Sentenza Tar Lazio 16 ottobre 2018, n. 526

Territorio - Inquinamento del suolo - Divieto di pascolo in terreno potenzialmente inquinato - Ordinanza sindacale contingibile e urgente - Articolo 50, Dlgs 267/2000 - Presupposti - Situazione di pericolo eccezionale e imprevedibile - Impossibilità di far fronte alla situazione coi mezzi ordinari ex articolo 192, Dlgs 152/2006 - Temporaneità della misura - Riferimento al principio di precauzione ai fini dell'emanazione dell'ordinanza - Condizioni di applicabilità - Articolo 301, Dlgs 152/2006 - Ragionevole dubbio su esistenza o portata di rischi per la salute - Necessità - Sussistenza

L'ordinanza del Sindaco contingibile e urgente di divieto di pascolo in un terreno potenzialmente inquinato è illegittima se gli accertamenti tecnici hanno escluso la presenza di fonti di pericolo.

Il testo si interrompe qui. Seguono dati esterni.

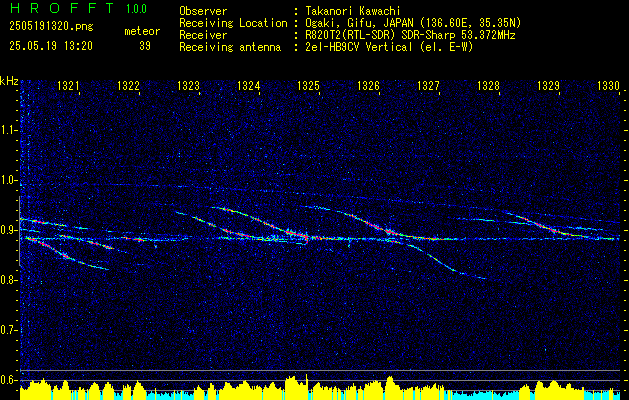629x400 pixels.
Task: Select the 1325 time tick label
Action: coord(308,85)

Il Tar del Lazio nella sentenza 16 ottobre 2018, n. 526 ha accolto le doglianze del ricorrente destinatario di una ordinanza del Sindaco di un Comune che vietava il pascolo in un'area industriale dismessa su cui dovrà essere avviata una bonifica. I Giudici hanno rilevato come mancassero tutti i presupposti per l'emanazione dell'ordinanza del Sindaco della zona. Da un lato le Autorità sanitarie hanno escluso la presenza di specifici rischi per il pascolo degli animali connessi alla presenza di rifiuti speciali pericolosi, pertanto manca la urgenza di far fronte a un pericolo per la salute. Dall'altro mancava la "contingibilità", cioè sarebbe stato possibile per il Sindaco agire con gli strumenti ordinari in materia di abbandono di rifiuti, peraltro nell'ambito di una competenza esclusiva, ex articolo 192, Dlgs 152/2006, che nella specie non è stata attivata.

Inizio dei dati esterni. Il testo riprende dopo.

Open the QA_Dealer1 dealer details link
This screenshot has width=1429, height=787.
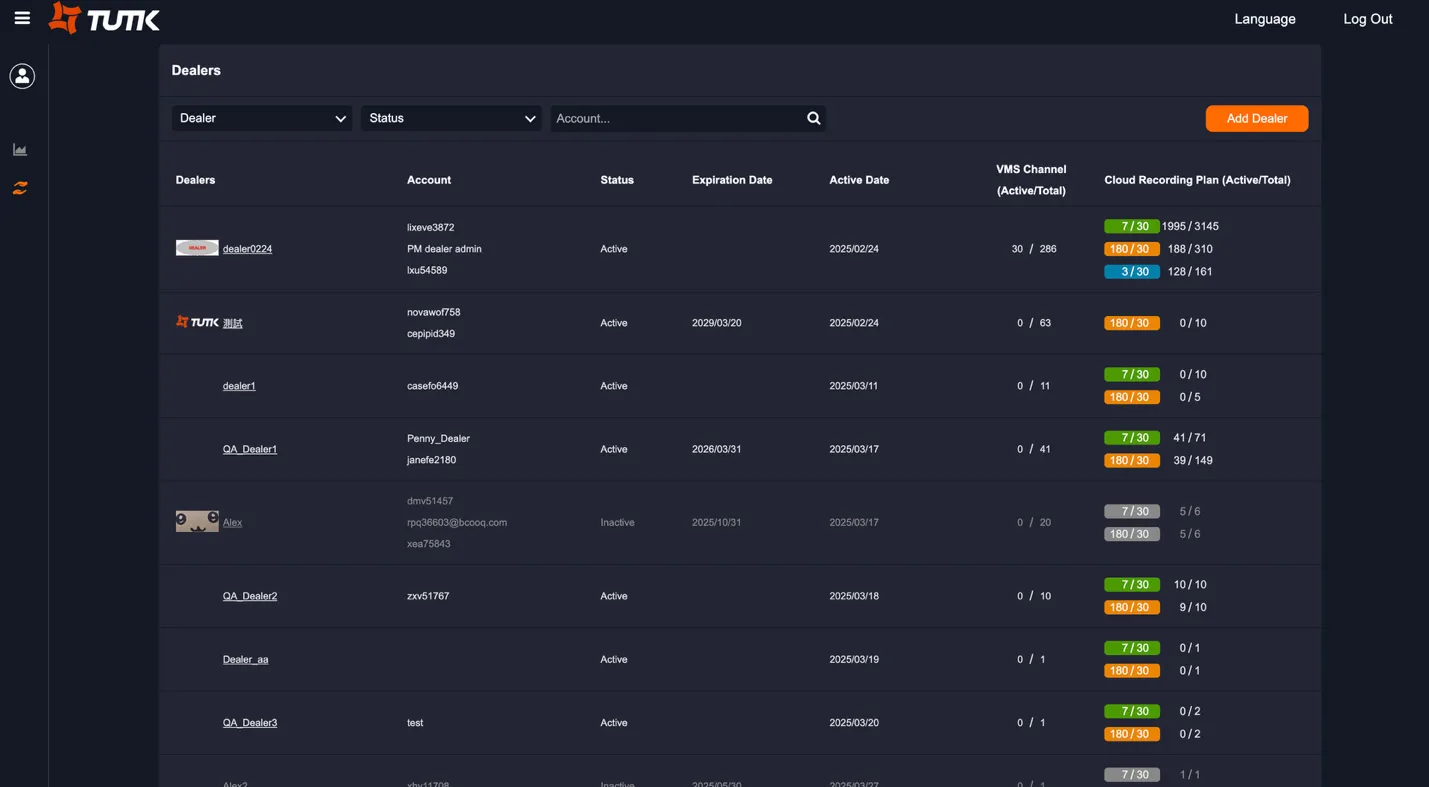tap(249, 448)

Infine non ha convinto i Giudici l'assunto del Sindaco di avere agito in ossequio al principio di precauzione ex articolo 301, Dlgs 152/2006, in quanto esso permette di agire senza attendere i risultati sui rischi per le persone quando esista un ragionevole dubbio riguardo all'esistenza o alla portata di rischi per la salute. Ma nel caso di specie gli accertamenti dell'Autorità sanitaria avevano dato esito negativo rispetto alle fonti di pericolo ipotizzate, fugando così incertezze o ragionevoli dubbi.